- _REQUIRED WORK_
A - In the post on morality as fixed computation, copy word for word the passage from "Suppose we program" up to and including "we judge it.".
B - Write the next part of the post on morality as fixed computation, picking up right after its final line.

- _ARTICLE_
────────────────
442. Morality as Fixed Computation

442. Morality as Fixed Computation

Fortunately I’m not the only one who is somewhat confused by Yudkowsky’s meta-ethics:

Lukeprog writes on his blog:

His 442nd post is Morality as Fixed Computation, an attempt to “boil down” his theory of morality and be clear about it, but I remain as baffled as ever.

And Yudkowsky begins this post with:

Toby Ord commented:

Eliezer,  I’ve just reread your article and was wondering if this is a good quick summary of your position (leaving apart how you got to it):

‘I should X’ means that I would attempt to X were I fully informed.

Toby’s a pro, so if he didn’t get it, I’d better try again.

Maybe we can do better.

Suppose we program a superintelligent AI with the only goal of maximizing our preferences. But the AI would just alter our preferences so that e.g. we are blissed out by iron atoms because such preferences are easy to fulfill. But according to Yudkowsky such a future would be horrible:

We, ourselves, do not imagine the future and judge, that any future in which our brains want something, and that thing exists, is a good future.  If we did think this way, we would say: “Yay!  Go ahead and modify us to strongly want something cheap!”  But we do not say this, which means that this AI design is fundamentally flawed: it will choose things very unlike what we would choose; it will judge desirability very differently from how we judge it.

I agree that such a future would be suboptimal, but I don’t fully understand why he agrees with me. After all he claims (this time explicitly in the comment-section) that the only justification for our moral norms are our moral norms. And the only causal explanations for why we have our current moral norms are evolutionary psychology and memetic history.

Yudkowsky would of course reply that this kind of meta-circularity is not problematic, and is just like the recursive justification we employ when we’re trying to justify using our brain, Occam’s Razor or math.

Maaaaybe…. But the whole thing still looks fishy.

Yudkowsky then uses the analogy of two different calculators:

A calculator that, when you press ‘2’, ‘+’, and ‘3’, tries to compute:
“What is 2 + 3?”

A calculator that, when you press ‘2’, ‘+’, and ‘3’, tries to compute:
“What does this calculator output when you press ‘2’, ‘+’, and ‘3’?”
────────────────
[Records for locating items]
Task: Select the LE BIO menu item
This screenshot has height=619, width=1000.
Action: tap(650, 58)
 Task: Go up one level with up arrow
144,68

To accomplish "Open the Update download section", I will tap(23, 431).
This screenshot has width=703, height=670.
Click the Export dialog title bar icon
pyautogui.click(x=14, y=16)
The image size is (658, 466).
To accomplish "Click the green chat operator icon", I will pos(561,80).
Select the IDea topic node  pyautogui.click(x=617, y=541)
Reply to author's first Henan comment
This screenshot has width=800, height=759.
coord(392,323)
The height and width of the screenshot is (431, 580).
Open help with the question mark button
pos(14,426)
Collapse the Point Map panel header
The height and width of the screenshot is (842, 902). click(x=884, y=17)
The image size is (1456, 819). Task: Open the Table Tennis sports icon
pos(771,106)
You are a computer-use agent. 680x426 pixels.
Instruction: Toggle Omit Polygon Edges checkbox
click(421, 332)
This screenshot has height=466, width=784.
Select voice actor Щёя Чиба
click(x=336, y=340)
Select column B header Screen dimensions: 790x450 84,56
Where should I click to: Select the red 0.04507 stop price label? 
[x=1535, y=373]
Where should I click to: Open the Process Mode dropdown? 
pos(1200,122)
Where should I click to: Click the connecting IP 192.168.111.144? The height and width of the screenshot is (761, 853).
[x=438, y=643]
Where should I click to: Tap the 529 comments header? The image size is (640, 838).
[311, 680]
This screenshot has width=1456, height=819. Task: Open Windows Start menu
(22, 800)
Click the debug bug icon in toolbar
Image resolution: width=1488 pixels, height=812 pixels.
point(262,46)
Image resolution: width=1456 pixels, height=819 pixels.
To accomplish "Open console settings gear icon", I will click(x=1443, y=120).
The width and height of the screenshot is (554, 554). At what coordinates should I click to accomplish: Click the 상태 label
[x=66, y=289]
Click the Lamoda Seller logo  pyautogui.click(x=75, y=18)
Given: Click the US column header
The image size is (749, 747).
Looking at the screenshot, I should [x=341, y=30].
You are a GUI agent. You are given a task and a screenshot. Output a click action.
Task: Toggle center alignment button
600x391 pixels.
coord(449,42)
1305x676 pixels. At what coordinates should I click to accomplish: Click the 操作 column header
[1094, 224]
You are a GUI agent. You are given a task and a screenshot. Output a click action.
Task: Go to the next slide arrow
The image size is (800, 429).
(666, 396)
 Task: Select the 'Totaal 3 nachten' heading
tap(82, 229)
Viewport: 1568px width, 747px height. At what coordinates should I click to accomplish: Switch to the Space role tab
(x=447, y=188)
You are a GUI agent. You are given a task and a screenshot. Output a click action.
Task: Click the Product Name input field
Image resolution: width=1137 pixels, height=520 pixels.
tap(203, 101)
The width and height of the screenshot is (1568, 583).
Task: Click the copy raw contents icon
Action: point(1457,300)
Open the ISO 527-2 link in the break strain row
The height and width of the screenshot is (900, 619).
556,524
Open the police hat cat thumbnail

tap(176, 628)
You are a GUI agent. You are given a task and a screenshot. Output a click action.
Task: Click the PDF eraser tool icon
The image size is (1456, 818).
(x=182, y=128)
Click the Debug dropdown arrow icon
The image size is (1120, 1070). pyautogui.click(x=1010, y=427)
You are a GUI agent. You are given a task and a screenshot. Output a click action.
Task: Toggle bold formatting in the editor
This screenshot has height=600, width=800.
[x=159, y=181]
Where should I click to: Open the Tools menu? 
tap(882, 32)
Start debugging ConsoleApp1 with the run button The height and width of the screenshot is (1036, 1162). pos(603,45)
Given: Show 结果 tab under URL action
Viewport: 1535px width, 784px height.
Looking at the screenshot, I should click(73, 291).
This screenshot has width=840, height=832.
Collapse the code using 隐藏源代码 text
────────────────
- _RESULTS IN ORDER_
A -
Suppose we program a superintelligent AI with the only goal of maximizing our preferences. But the AI would just alter our preferences so that e.g. we are blissed out by iron atoms because such preferences are easy to fulfill. But according to Yudkowsky such a future would be horrible:

We, ourselves, do not imagine the future and judge, that any future in which our brains want something, and that thing exists, is a good future.  If we did think this way, we would say: “Yay!  Go ahead and modify us to strongly want something cheap!”  But we do not say this, which means that this AI design is fundamentally flawed: it will choose things very unlike what we would choose; it will judge desirability very differently from how we judge it.

B -
The Type 1 calculator, as it were, wants to output 5.

The Type 2 “calculator” could return any result; and in the act of returning that result, it becomes the correct answer to the question that was internally asked.

We are more like the Type 1 calculator. We want to do what is “right”, not whatever satisfies our preferences (or so we believe). And if somebody changed our preferences, the fulfillment of our desires wouldn’t be right anymore.

Like the calculator we want to know the answer to a fixed question, namely “what is right?”. And since we don’t have full access to our neurological makeup and our introspection through other means is also limited we can’t just print out the question. So we hope to build a superintelligent agent who can help us with “extracting” the full question in detail.

Anyway, the key point of this post is the idea that,

… what we name by ‘right’ is a fixed question, or perhaps a fixed framework. We can encounter moral arguments that modify our terminal values, and even encounter moral arguments that modify what we count as a moral argument; nonetheless, it all grows out of a particular starting point.  We do not experience ourselves as embodying the question “What will I decide to do?” which would be a Type 2 calculator; anything we decided would thereby become right.  We experience ourselves as asking the embodied question:  “What will save my friends, and my people, from getting hurt?  How can we all have more fun?  …” where the “…” is around a thousand other things.

So ‘I should X’ does not mean that I would attempt to X were I fully informed.

‘I should X’ means that X answers the question, “What will save my people?  How can we all have more fun? How can we get more control over our own lives?  What’s the funniest jokes we can tell?  …”

And I may not know what this question is, actually; I may not be able to print out my current guess nor my surrounding framework; but I know, as all non-moral-relativists instinctively know, that the question surely is not just “How can I do whatever I want?”

Well, I wouldn’t describe Yudkowsky’s metaethics as explicitly ‘non-relativistic’ albeit there are certainly “more” relativistic metaethics out there.

Anyway, here are some hopefully illuminating comments:

Toby Ord:

“In one way, I’m glad that you didn’t like my attempted summary as I think the position therein is false, but it does mean that we should keep looking for a neat summary. You currently have:

‘I should X’ means that X answers the question, “What will save my people? How can we all have more fun? How can we get more control over our own lives? What’s the funniest jokes we can tell? …”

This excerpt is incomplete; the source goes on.